Este joven, de 28 años y con dos esposas, cuenta que perdió dos hijos durante la revuelta popular de 2011. Decidió integrar la Guardia Presidencial para "terminar con las milicias que destruyeron el país".

"Queremos pasar a una nueva etapa: la de la construcción del Estado. Creo que la Guardia Presidencial es un muy buen proyecto para comenzar a construir las instituciones", explica.

Las autoridades de transición que se han sucedido desde 2011 han sido incapaces de formar un ejército, una policía y, por lo tanto, de reinstaurar la seguridad en un país tomado por cientos de milicias.

Desde hace algunos meses, el Gobierno de Unidad Nacional (GNA), respaldado por la comunidad internacional, intenta formar esta Guardia Presidencial que deberá, entre otras cosas, proteger a los miembros del Gobierno, las instituciones públicas y las misiones diplomáticas.

- Buenos salarios -

"La comunidad internacional quiere ayudarnos pero, ante la presencia de las milicias, no ha encontrado unas instituciones en las que apoyarse", explica el coronel Adnan al Turki, portavoz de la Guardia Presidencial.

Turki se expresa ante los 200 soldados de la promoción, reunidos en una sala de este centro de formación de Gharyan, 85 kilómetros al sur de Trípoli.

Para motivarlos, les promete "buenos salarios y primas", además de formaciones en el extranjero.

Se espera que la Guardia Presidencial, que se supone que será el núcleo duro de los futuros ejército y policía libios, tenga siete brigadas. La primera promoción cuenta con unos 600 futuros soldados y agentes repartidos en tres centros de formación en Gharyan, Trípoli y Misrata (oeste), explica el coronel Salá al Triki.

Para empezar, la Guardia Presidencial ya cuenta con 500 combatientes operativos reclutados entre los grupos armados para garantizar principalmente la protección del aeropuerto internacional de Trípoli, según el general Mohamad Shtiba.

El GNA recuperó hace poco el control de este aeropuerto, que fue destruido en 2014 tras haber expulsado de allí a milicias rivales.

"Ahora intentamos integrar a los milicianos de manera individual con sólo dos meses de formación, principalmente para inculcarles lo básico de la disciplina militar.

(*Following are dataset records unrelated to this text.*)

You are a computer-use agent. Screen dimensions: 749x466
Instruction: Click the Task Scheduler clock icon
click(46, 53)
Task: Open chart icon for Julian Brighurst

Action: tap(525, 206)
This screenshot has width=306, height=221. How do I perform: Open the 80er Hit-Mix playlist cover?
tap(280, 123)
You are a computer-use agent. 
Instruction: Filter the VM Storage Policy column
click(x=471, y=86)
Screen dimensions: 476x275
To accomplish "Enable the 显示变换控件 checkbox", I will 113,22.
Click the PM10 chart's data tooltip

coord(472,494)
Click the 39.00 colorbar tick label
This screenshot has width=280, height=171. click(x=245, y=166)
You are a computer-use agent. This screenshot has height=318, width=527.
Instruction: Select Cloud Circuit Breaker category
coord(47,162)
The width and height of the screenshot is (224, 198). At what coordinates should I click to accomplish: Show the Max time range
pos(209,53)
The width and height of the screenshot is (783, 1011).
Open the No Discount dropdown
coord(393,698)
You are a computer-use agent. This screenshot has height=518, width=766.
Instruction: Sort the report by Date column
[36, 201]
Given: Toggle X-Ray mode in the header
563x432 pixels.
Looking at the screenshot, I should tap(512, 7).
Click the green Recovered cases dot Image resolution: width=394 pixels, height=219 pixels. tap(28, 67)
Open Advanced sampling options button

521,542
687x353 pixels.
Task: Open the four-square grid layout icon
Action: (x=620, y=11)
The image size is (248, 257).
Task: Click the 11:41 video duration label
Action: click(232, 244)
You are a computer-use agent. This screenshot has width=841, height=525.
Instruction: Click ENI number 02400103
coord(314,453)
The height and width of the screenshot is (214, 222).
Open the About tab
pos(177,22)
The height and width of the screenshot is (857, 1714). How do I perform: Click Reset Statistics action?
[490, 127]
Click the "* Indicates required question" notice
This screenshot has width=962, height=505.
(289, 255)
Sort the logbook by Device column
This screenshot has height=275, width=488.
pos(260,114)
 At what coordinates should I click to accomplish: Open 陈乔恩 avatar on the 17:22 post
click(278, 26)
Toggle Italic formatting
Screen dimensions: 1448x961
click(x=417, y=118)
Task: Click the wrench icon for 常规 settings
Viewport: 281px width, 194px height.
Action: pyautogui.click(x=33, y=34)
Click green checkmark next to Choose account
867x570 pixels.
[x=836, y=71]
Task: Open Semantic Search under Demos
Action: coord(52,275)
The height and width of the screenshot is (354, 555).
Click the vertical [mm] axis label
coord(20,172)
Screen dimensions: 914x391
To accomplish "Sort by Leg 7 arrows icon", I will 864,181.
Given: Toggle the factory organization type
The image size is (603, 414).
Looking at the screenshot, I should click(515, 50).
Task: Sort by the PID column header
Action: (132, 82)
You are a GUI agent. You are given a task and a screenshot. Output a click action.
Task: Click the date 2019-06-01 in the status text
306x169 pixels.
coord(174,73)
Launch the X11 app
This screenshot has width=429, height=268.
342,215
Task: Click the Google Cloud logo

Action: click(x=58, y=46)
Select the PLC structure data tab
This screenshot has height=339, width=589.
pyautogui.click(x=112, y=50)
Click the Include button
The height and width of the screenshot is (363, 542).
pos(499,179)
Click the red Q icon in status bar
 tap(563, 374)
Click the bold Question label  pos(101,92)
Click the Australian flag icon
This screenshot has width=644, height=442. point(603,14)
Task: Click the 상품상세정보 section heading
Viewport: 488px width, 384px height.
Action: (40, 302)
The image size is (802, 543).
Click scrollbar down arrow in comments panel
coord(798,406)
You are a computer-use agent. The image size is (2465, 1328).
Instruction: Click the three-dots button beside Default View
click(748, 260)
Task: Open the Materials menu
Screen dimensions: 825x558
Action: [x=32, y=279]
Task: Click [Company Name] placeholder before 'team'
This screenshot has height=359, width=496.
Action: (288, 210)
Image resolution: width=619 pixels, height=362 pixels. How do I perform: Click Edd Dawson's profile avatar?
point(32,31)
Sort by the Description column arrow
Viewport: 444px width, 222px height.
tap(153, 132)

La mayoría de ellos realizaron el servicio militar y están curtidos en el combate", asegura el general Shtiba.

Desde 2011, las autoridades de transición han intentado en numerosas ocasiones integrar a las milicias en las fuerzas regulares. Con ese objetivo, se formó a miles de combatientes en Libia y en el extranjero.

Pero esos milicianos, que cambian su lealtad como quien cambia de camisa, al final acaban uniéndose a milicias formadas en base a cuestiones regionales, tribales o religiosas.

"No vamos a cometer los mismos errores", promete el general Shtiba, sin explicar cómo.